### WHAT YOU WILL DO
The result should be the lines from the one holding "You are a GUI" to the end of the records below, repeated exactly. No pictures.

======== SUPPLIED ENTRIES

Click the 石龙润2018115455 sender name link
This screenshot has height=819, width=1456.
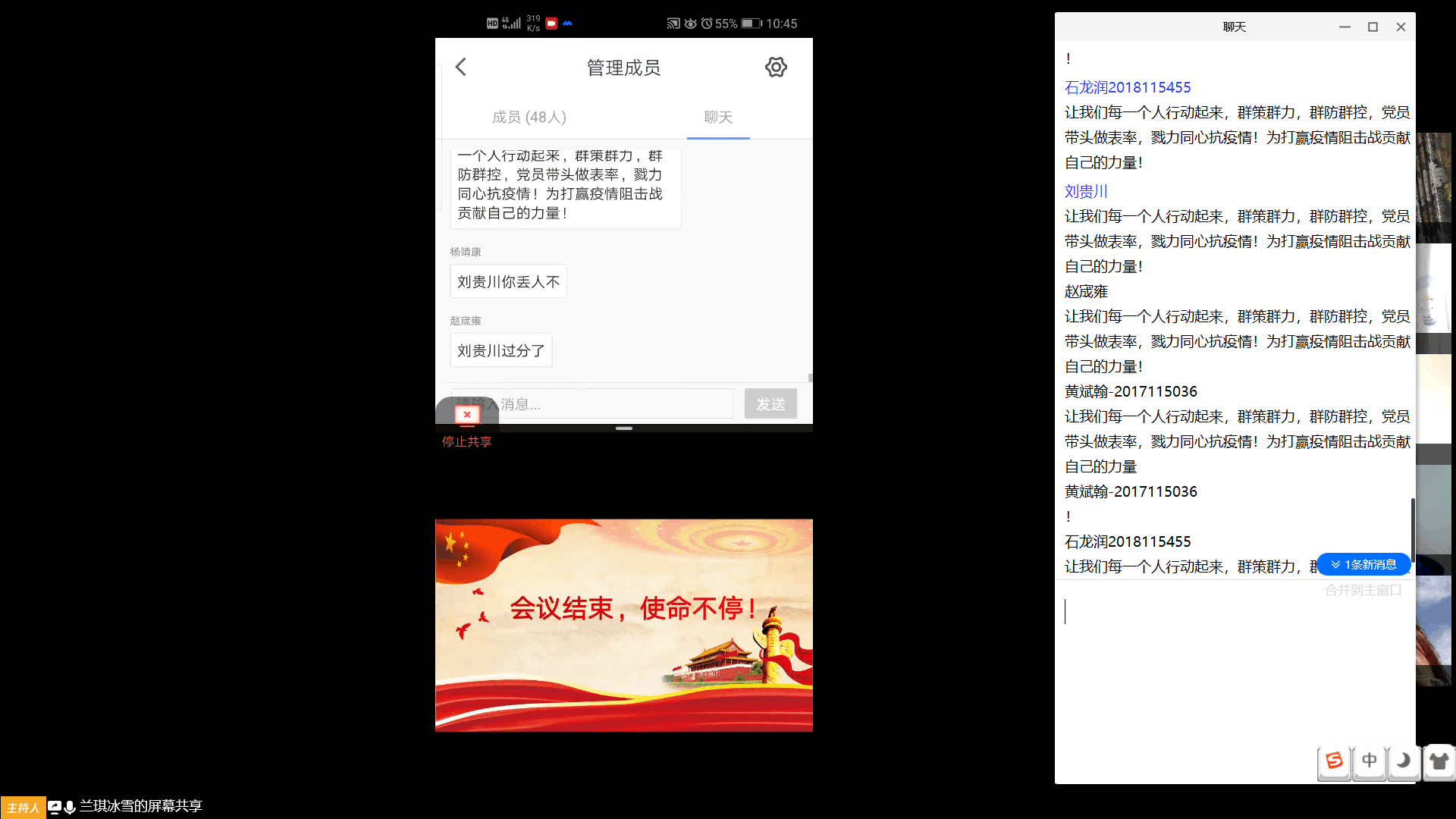(1128, 87)
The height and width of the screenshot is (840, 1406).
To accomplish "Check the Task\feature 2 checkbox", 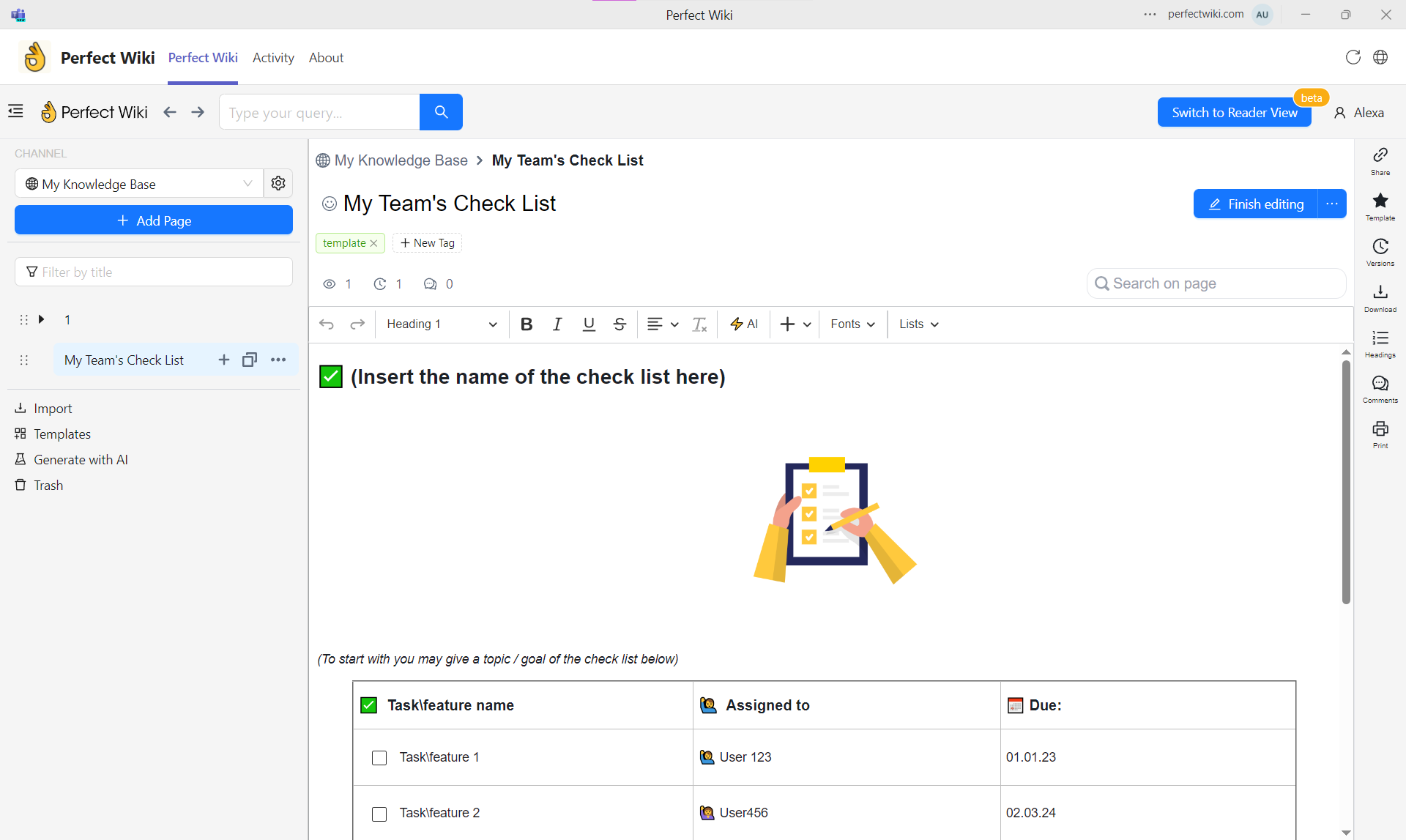I will pos(379,814).
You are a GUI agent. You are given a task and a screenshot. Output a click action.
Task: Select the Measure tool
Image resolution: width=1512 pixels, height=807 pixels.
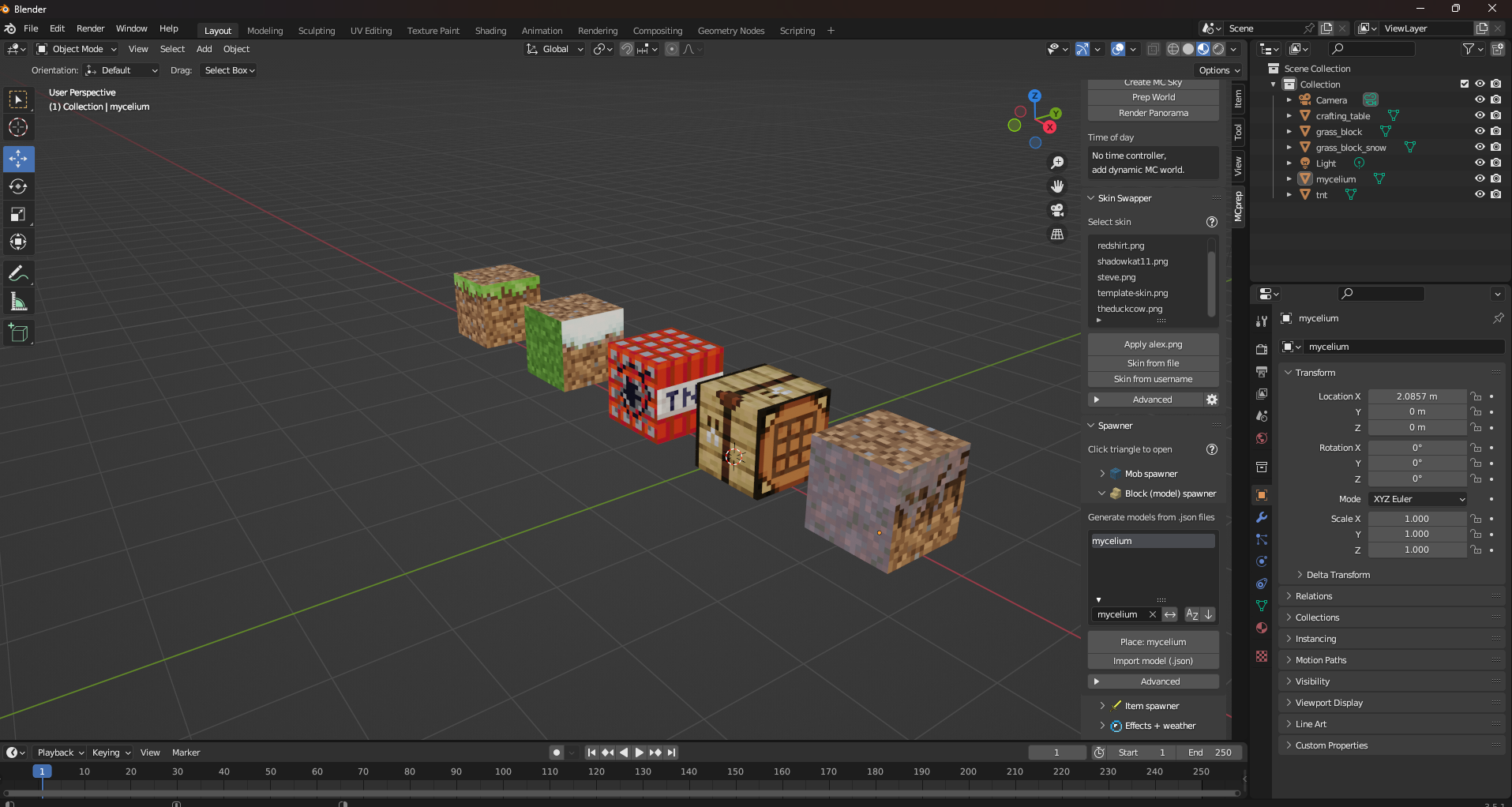[x=17, y=300]
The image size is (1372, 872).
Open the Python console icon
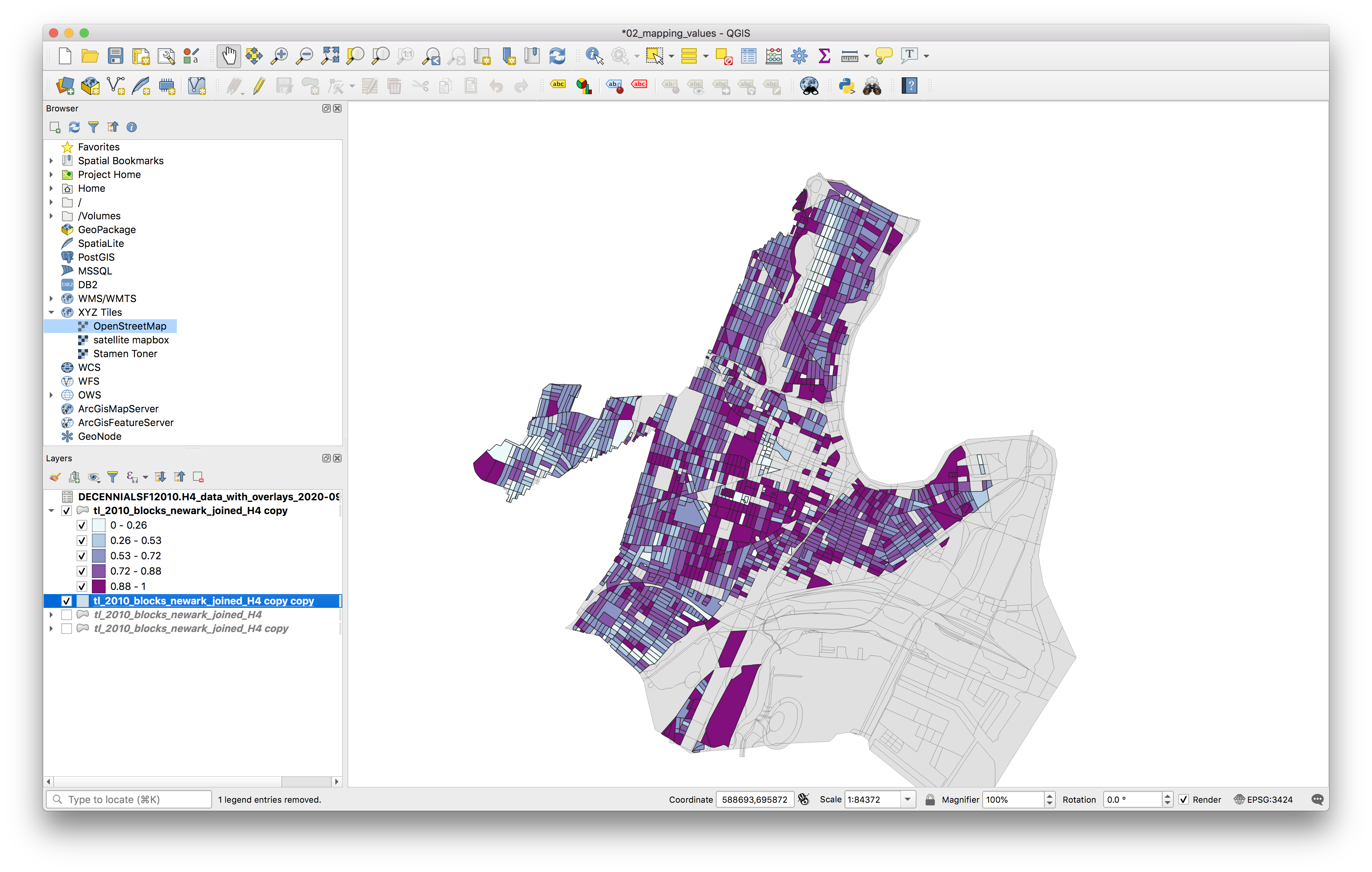(x=846, y=86)
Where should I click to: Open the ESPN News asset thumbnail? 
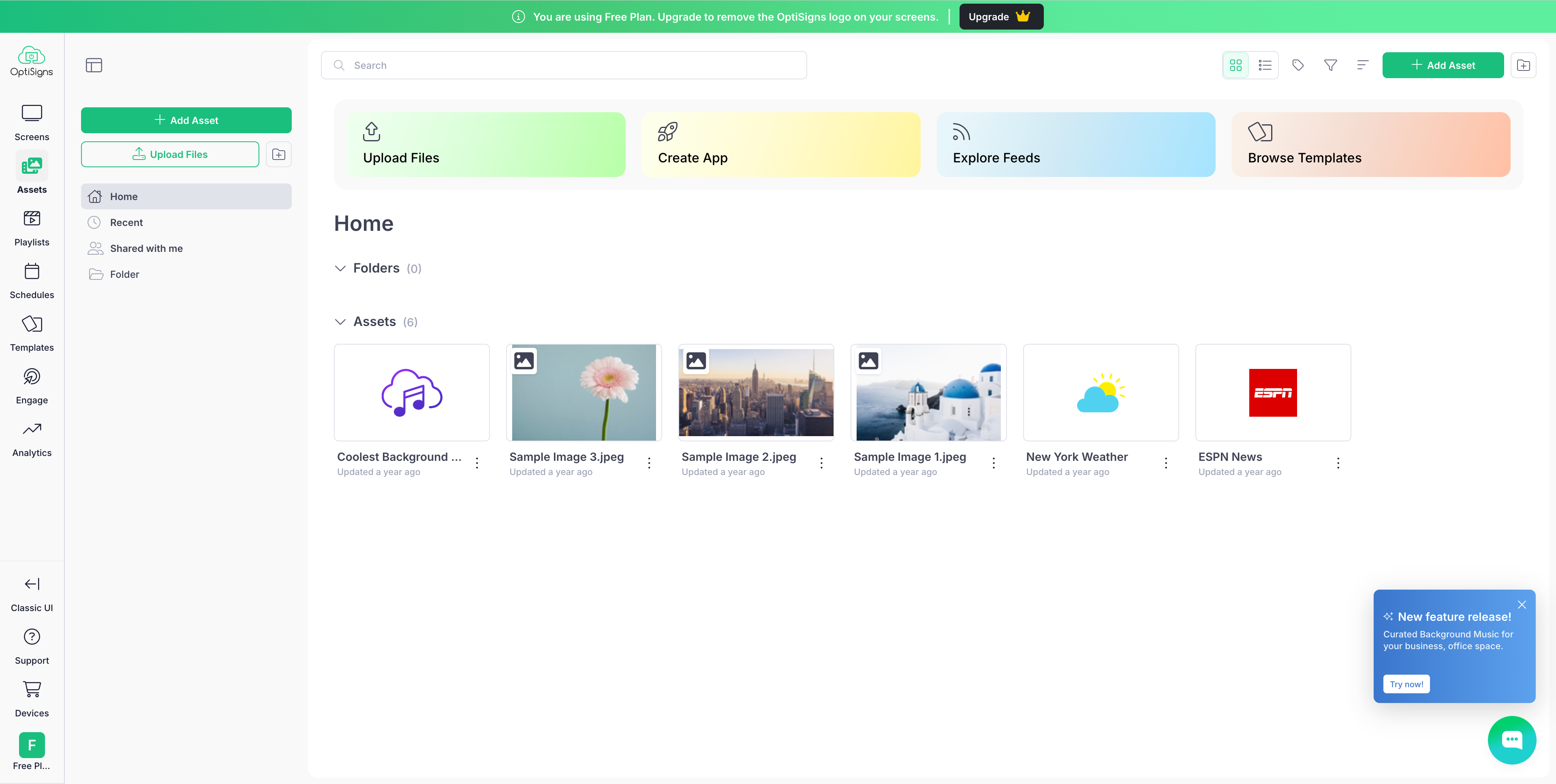click(1273, 392)
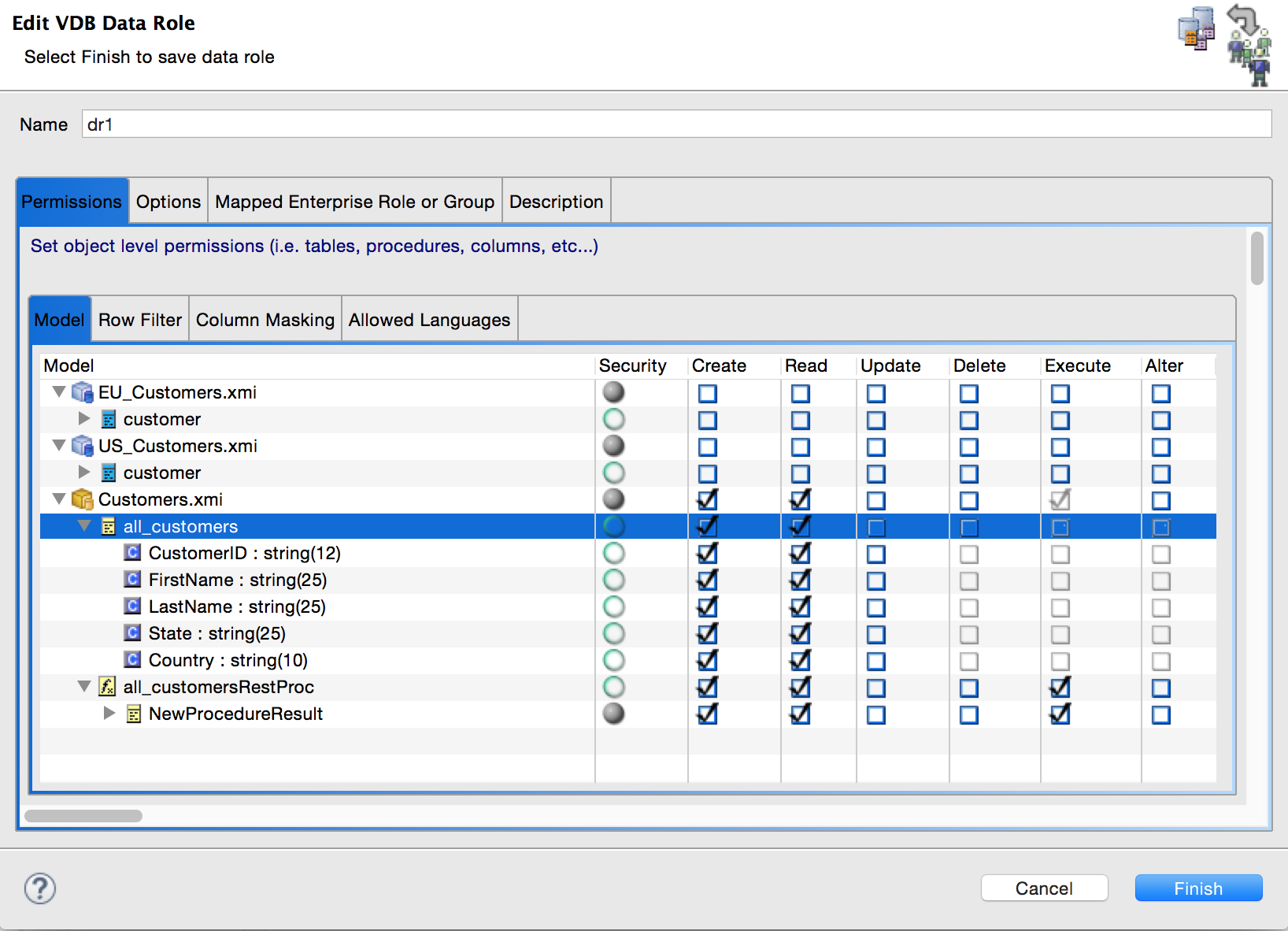This screenshot has height=931, width=1288.
Task: Click the Security indicator for Customers.xmi
Action: (x=613, y=499)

================

### ANSWER TO THIS PROBLEM
You are a GUI agent. You are given a task and a screenshot. Output a click action.
Task: Select the Measure tool
Image resolution: width=1512 pixels, height=807 pixels.
[x=17, y=300]
The image size is (1372, 872).
Open the Python console icon
(x=846, y=86)
Where should I click to: Open the ESPN News asset thumbnail? 
click(1273, 392)
This screenshot has height=931, width=1288.
Task: Click the Security indicator for Customers.xmi
Action: (x=613, y=499)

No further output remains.